According to the Head of the Centre of Packing Innovations and Research (PITC) Dr Visvaldas Varžinskas, the Centre is actively cooperating with business companies; and some of these partnerships result in innovative solutions or inventions. A recent example is an invention for the food industry used for filtering beverages in rigid bottles, (for example, glass) that contain tiny particles such as herbs, berries, or other solid additives.
Until now, it has not been possible to filter solid particles in beverages, because while using a dense, particle-retaining net, the liquid stayed in the bottle. Industry representatives asked researchers to create a plug that is both permeable and functions as a filter.
“It took half a year for KTU researchers to develop and to install a mechanism in the plug that would equalize the pressure and allow the liquid to flow evenly with a 120-150 micrometre particle-holding net. The hardest part of the task was to adopt an alternative solution to industrial production by integrating it into existing production lines. Finally, the researchers found an innovative plug mechanism solution that allows air getting into the bottle and levelling the pressure. As a result, the liquid escapes through the net at the same speed as through normal plugs”, says Dr Varžinskas.
Algirdas Čiburys, the Head of MV GROUP Production, which manages several beverage factories in Lithuania, says that the invention by KTU researchers is a significant and long-sought innovation that will ensure even better user experience for the products.
“As Lithuanian products manufacturers aiming to nurture Lithuanian beverage traditions, we are sincerely glad that we can source innovative and much-needed solutions locally. KTU researchers have been able to create something that even the best plug manufacturers abroad could not offer so far. This is not the first time when we rely on inventions developed by KTU scientists. To ensure the impeccable quality and exceptional taste of our products, we invest in innovation and aim to implement it in our production”, says Čiburys.
According to Varžinskas, so far only several plug options with filters have been patented in the world. However, for them to work it is necessary to squeeze the bottle or to increase the pressure using an external pump – the self-flow through the dense net did not work. Meanwhile, PITC researchers’ invention ensures the steady flow of liquid through a 100-150 micrometre filter.
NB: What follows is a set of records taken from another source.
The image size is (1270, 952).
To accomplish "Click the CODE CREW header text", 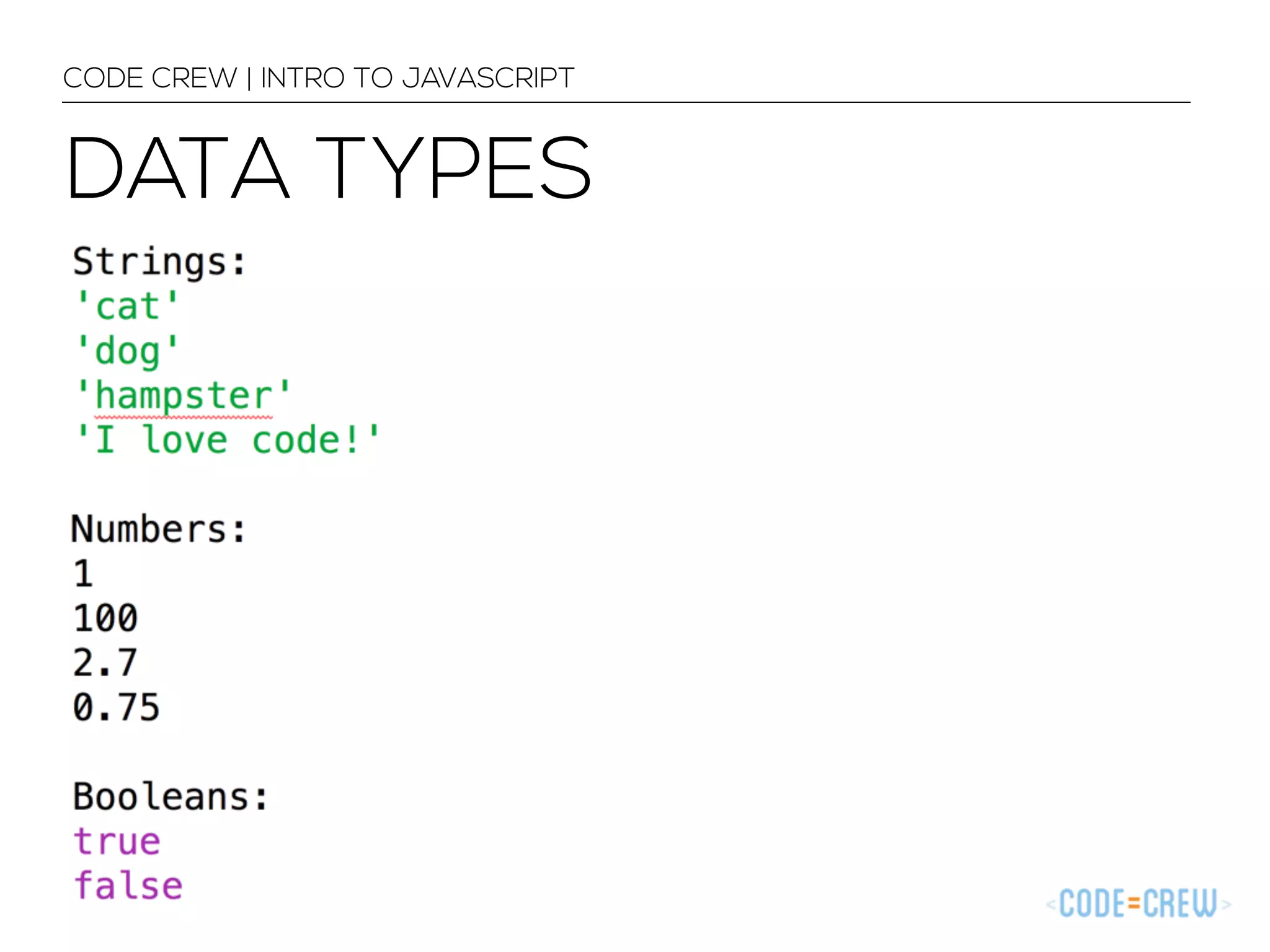I will [x=150, y=78].
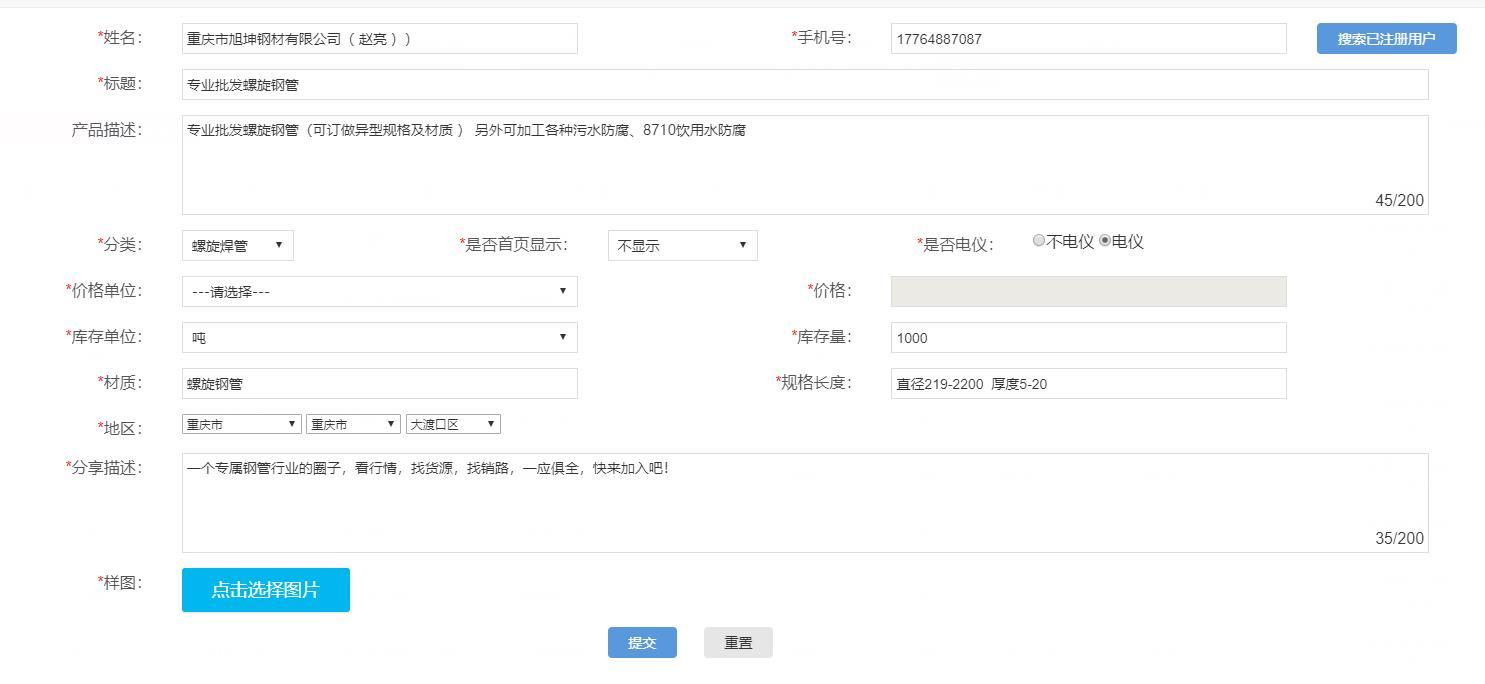Expand the 是否首页显示 dropdown
The width and height of the screenshot is (1485, 684).
coord(682,245)
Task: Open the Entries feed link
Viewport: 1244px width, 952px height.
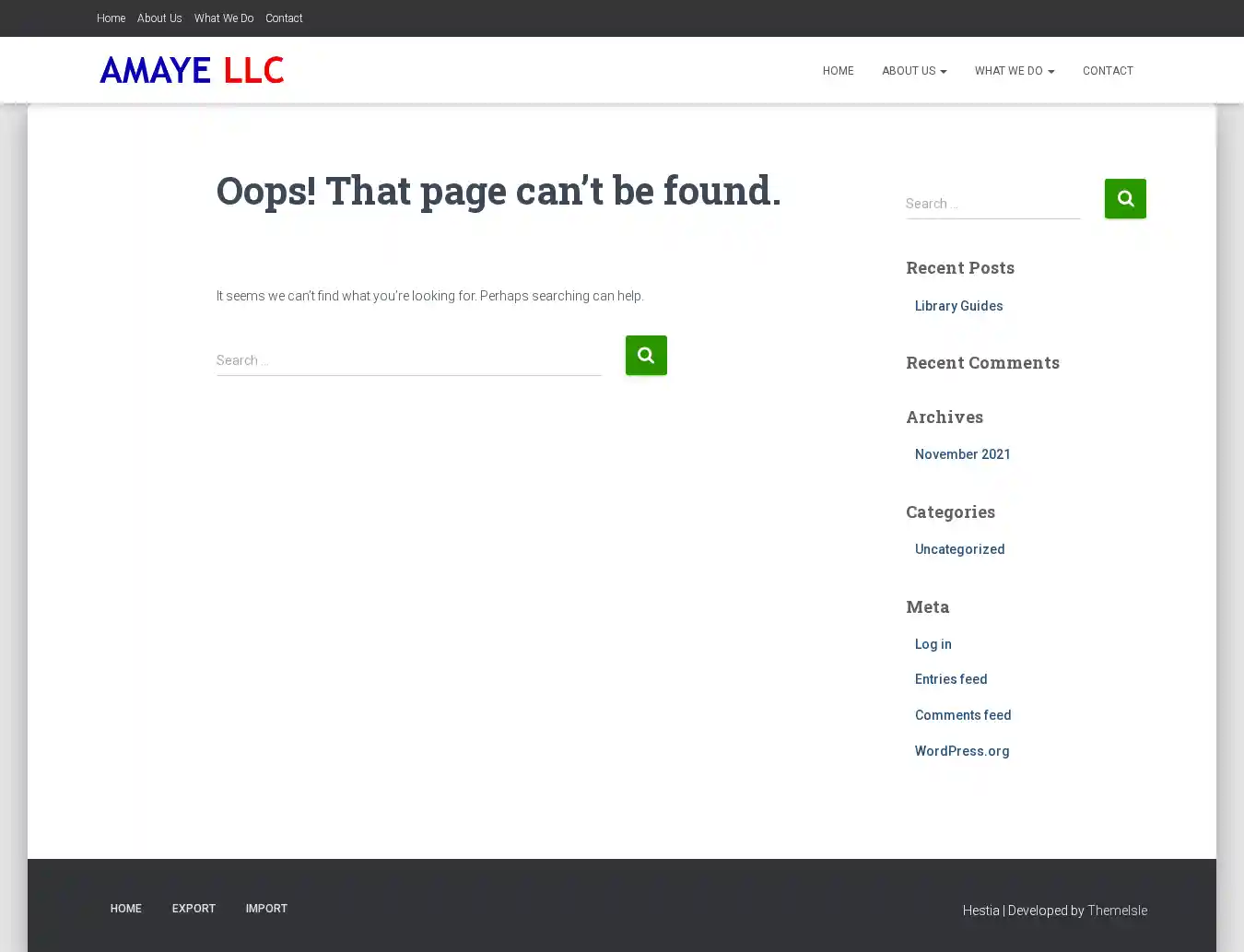Action: 950,679
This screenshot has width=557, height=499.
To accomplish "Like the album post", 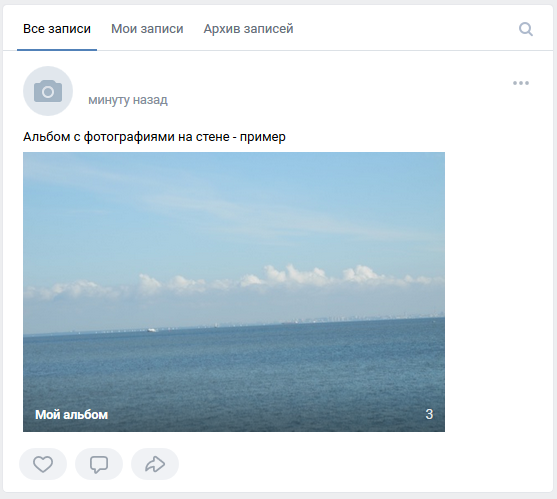I will tap(43, 464).
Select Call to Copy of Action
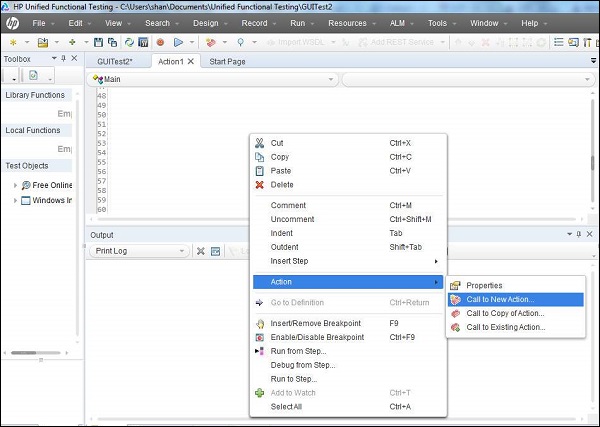The image size is (600, 427). pyautogui.click(x=505, y=313)
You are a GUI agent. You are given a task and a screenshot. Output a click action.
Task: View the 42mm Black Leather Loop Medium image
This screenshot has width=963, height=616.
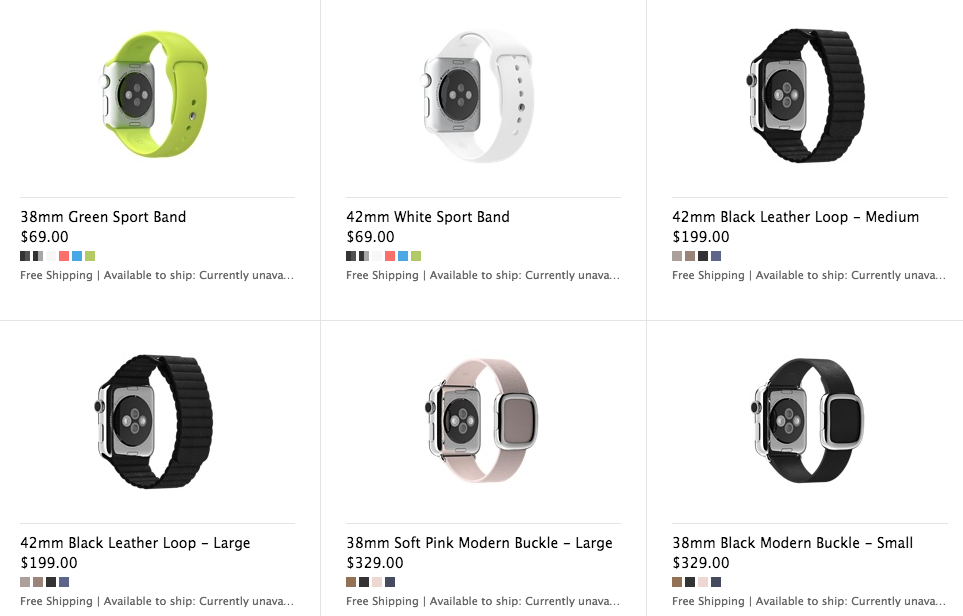(x=805, y=97)

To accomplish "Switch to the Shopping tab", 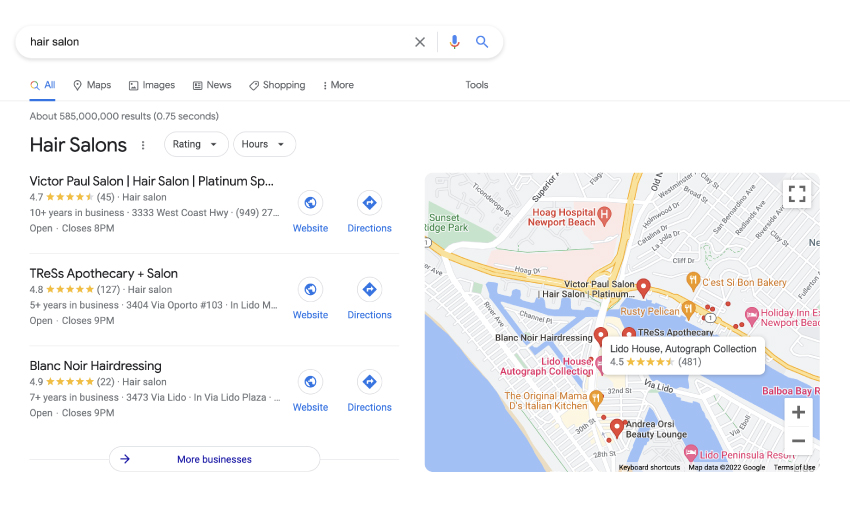I will [277, 85].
“If the air doesn’t enter the inside of the bottle while emptying, the pressure in it gradually falls below the atmospheric pressure outside the bottle and then the liquid stops flowing. Pipes, openings, holes, ducts or other small similar elements need to be installed in the filter to let the outside air get in the bottle. During our investigations and experiments, we developed the perfect shape, size and position of the air-permeable tube and installed it into the filter. Our innovation ensures that the filtered liquid escapes from the bottle in a stable, adjustable-intensity stream while also faster than is possible with analogous solutions discussed above. With a different tube shape, measurements and structural features of the plug, filtered spontaneous fluid leak process from the bottle is disturbed. Therefore, the configuration and dimensions of these structural elements are appropriately coordinated in this case”, Dr Varžinskas explains.
According to the Head of PITC, this innovation has been a major challenge, which turned into a success story.
“The idea of the invention was already patented last year, and this year, after adapting the design to industrial production, we filed a second international patent application together with our partners MV GROUP Production. This invention will soon reach the market and help consumers avoid unwanted impurities in beverages”, says Dr Varžinskas.